Est de l'Ukraine: les Russes entrent dans Kreminna

Les troupes russes sont entrées lundi dans la ville de Kreminna (est), selon les autorités locales, et se trouvaient sous le feu ukrainien dans la ville voisine de Roubijné, a constaté l'AFP.

"Il y a eu une importante attaque dans la nuit" de dimanche à lundi à Kreminna, a déclaré le gouverneur ukrainien de la région de Lougansk, Serguiï Gaïdaï, sur sa page Facebook.

"L'armée russe y est déjà entrée, avec une énorme quantité de matériel de guerre (...) Nos défenseurs se sont repliés sur de nouvelles positions", a-t-il ajouté.

Les Etats-Unis et leurs alliés se réunissent mardi

Le président américain Joe Biden participera mardi à une réunion virtuelle consacrée à l'offensive russe en Ukraine, a indiqué la Maison Blanche, au moment où Kiev assure que Moscou a déclenché dans le Donbass une nouvelle phase de son attaque.

Le président américain évoquera, "avec les alliés et partenaires" des Etats-Unis dont la liste n'a pas été dévoilée, le "soutien continu à l'Ukraine et les efforts visant à s'assurer que la Russie rende des comptes", a précisé à l'AFP un responsable de la Maison Blanche.

Biden ne prévoit pas d'aller en Ukraine

Le président américain Joe Biden ne prévoit pas d'aller en Ukraine prochainement en dépit du souhait en ce sens de son homologue Volodymyr Zelensky, a indiqué la Maison Blanche lundi.

"Il n'est pas prévu que le président s'y rende, permettez-moi de le répéter", a assuré la porte-parole de l'exécutif américain Jen Psaki lors d'une conférence de presse.

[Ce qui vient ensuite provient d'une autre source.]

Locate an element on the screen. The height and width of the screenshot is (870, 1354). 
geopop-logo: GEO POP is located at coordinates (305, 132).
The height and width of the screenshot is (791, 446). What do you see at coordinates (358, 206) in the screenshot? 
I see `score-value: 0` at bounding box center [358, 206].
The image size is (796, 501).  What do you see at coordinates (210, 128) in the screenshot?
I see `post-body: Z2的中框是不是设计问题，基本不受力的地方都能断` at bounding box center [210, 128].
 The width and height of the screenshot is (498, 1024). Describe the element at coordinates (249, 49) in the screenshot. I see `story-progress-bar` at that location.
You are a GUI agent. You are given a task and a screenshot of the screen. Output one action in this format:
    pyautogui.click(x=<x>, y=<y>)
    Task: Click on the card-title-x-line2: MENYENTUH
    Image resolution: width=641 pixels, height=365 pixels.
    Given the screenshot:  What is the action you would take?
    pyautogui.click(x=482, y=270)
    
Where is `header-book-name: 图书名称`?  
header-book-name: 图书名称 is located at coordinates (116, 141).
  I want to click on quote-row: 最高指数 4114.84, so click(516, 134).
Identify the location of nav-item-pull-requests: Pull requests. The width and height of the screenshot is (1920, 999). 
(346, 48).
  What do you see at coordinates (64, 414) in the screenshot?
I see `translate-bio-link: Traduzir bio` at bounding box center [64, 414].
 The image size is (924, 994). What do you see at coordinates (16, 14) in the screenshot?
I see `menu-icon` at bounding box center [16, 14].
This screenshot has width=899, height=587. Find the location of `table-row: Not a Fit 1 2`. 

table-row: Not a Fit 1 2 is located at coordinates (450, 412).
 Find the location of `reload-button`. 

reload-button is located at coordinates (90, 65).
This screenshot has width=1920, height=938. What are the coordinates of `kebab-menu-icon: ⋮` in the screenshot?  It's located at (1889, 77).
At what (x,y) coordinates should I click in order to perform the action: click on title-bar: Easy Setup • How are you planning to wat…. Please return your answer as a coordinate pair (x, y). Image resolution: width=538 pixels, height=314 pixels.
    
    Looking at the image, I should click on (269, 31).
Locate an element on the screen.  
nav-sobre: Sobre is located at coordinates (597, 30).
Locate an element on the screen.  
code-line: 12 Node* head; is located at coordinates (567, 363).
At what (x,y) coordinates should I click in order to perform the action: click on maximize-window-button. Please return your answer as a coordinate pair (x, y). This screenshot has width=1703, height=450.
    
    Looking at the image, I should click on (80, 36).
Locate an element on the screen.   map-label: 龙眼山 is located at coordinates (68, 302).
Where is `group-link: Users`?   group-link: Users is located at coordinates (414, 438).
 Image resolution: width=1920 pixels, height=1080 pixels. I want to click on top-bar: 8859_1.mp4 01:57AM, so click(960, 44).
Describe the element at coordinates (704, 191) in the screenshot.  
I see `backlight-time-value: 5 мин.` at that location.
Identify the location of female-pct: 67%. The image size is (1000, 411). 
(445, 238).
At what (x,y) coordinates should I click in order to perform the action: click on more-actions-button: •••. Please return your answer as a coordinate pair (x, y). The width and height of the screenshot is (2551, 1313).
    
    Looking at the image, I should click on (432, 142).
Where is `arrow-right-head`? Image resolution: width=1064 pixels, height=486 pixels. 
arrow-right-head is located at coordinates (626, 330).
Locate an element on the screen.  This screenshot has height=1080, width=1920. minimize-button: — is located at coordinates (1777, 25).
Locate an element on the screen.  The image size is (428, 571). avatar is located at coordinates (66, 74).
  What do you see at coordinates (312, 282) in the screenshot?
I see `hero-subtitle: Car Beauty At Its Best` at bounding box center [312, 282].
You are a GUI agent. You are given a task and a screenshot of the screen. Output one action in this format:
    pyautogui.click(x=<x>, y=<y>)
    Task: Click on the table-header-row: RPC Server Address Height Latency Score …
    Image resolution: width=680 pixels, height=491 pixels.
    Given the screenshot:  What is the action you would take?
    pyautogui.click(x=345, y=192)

Le gouvernement américain réfléchit à envoyer un émissaire à Kiev, mais la Maison Blanche a exclu pour l'instant un déplacement à hauts risques du président lui-même, pour des raisons de sécurité.

- ONU: discussions pour créer en Turquie un "groupe de contact humanitaire" -

L'ONU et la Turquie discutent de la création d'un "groupe de contact humanitaire" qui réunirait sur le sol turc - sous l'égide des Nations unies - l'Ukraine et la Russie, a annoncé lundi un haut responsable onusien.

Si l'Ukraine a déjà répondu favorablement à cette démarche, la Russie, informée de la proposition début avril, n'a pas encore fait connaître sa position.